Pregunta

I recently compared 2 kinds of doing kernel runtime measuring and I see some confusing results.

I use an AMD Bobcat CPU (E-350) with integrated GPU and Ubuntu Linux (CL_PLATFORM_VERSION is OpenCL 1.2 AMD-APP (923.1)).

The basic gettimeofday idea looks like this:

clFinish(...)  // that all tasks are finished on the command queue
gettimeofday(&starttime,0x0)
clEnqueueNDRangeKernel(...)
clFlush(...)
clWaitForEvents(...)
gettimeofday(&endtime,0x0)

This says the kernel needs around 5466 ms.

Second time measurement I did with clGetEventProfilingInfo for QUEUED / SUBMIT / START / END.

With the 4 time values I can calculate the time spend in the different states:

  • time spend queued: 0.06 ms,
  • time spend submitted: 2733 ms,
  • time spend in execution: 2731 ms (actual execution time).
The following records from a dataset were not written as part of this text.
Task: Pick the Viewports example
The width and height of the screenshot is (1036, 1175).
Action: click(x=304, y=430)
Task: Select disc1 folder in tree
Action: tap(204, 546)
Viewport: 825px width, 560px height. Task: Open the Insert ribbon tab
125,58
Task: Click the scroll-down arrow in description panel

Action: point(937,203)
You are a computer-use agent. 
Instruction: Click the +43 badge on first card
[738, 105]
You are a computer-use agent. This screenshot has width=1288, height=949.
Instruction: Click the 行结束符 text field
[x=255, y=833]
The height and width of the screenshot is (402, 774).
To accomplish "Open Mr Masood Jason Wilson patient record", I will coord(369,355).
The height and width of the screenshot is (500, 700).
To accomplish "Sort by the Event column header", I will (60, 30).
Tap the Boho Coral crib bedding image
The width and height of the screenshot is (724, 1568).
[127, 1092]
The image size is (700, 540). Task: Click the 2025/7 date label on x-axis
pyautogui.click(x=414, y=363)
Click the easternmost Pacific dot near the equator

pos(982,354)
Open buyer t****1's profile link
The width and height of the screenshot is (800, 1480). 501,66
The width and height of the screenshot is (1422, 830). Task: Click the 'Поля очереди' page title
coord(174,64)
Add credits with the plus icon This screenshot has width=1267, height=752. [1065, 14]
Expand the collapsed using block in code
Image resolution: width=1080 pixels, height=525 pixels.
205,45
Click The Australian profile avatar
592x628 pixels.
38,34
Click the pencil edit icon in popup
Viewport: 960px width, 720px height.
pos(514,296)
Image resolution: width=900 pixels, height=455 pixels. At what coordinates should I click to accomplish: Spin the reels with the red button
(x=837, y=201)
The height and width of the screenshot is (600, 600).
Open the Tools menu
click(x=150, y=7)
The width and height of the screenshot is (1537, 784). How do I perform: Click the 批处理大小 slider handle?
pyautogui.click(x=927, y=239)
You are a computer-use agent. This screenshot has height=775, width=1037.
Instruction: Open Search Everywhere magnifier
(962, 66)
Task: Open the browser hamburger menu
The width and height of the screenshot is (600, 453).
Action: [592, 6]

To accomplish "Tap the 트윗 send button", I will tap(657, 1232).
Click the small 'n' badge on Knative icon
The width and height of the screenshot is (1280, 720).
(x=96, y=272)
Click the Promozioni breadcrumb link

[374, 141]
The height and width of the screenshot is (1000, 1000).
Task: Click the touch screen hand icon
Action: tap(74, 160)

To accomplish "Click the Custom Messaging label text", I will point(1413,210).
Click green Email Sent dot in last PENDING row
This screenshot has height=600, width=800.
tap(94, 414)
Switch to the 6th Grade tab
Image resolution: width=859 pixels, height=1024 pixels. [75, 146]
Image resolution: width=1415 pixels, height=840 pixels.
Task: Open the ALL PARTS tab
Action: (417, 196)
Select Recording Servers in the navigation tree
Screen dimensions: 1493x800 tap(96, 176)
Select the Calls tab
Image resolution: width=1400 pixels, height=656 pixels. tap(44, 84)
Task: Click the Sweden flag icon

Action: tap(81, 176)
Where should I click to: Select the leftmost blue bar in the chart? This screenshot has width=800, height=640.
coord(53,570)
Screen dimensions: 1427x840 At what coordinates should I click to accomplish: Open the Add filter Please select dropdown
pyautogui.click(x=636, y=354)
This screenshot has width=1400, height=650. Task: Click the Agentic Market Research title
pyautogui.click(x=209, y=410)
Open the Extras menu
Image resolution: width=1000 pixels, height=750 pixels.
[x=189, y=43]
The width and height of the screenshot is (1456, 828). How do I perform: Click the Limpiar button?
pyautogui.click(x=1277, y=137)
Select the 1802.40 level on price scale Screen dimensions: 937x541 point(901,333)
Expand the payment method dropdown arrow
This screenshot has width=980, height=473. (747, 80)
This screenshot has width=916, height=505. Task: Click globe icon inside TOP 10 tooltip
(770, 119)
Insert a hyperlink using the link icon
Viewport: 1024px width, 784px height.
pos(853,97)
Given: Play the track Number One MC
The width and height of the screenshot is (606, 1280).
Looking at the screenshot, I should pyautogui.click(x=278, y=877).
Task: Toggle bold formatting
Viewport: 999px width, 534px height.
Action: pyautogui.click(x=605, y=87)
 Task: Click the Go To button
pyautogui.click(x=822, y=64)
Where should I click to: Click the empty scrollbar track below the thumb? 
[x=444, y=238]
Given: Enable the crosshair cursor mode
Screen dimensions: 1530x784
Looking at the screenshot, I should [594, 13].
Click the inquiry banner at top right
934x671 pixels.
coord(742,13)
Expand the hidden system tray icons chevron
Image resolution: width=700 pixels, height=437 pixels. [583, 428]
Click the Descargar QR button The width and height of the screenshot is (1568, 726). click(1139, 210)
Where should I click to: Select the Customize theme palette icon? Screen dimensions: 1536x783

I see that it adds up to the 5466 ms, but why does it stay in submitted state for half the time?

And the funny things are:

  • the submitted state is always half of the actual execution time, even for different kernels or different workload (so it can't be a constant setup time),

  • for the CPU the time spend in submitted state is 0 and the execution time is equal to the gettimeofday result,

  • I tested my kernels on an Intel Ivy Bridge with windows using CPU and GPU and I didn't see the effects there.

Does anyone have a clue?

I suspect that either the GPU runs the kernel twice (resulting in gettimeofday being double of the actual execution time) or that the function clGetEventProfilingInfo is not working correctly for the AMD GPU.

¿Fue útil?

Solución

I posted the problem in an AMD forum. They say it's a bug in the AMD profiler.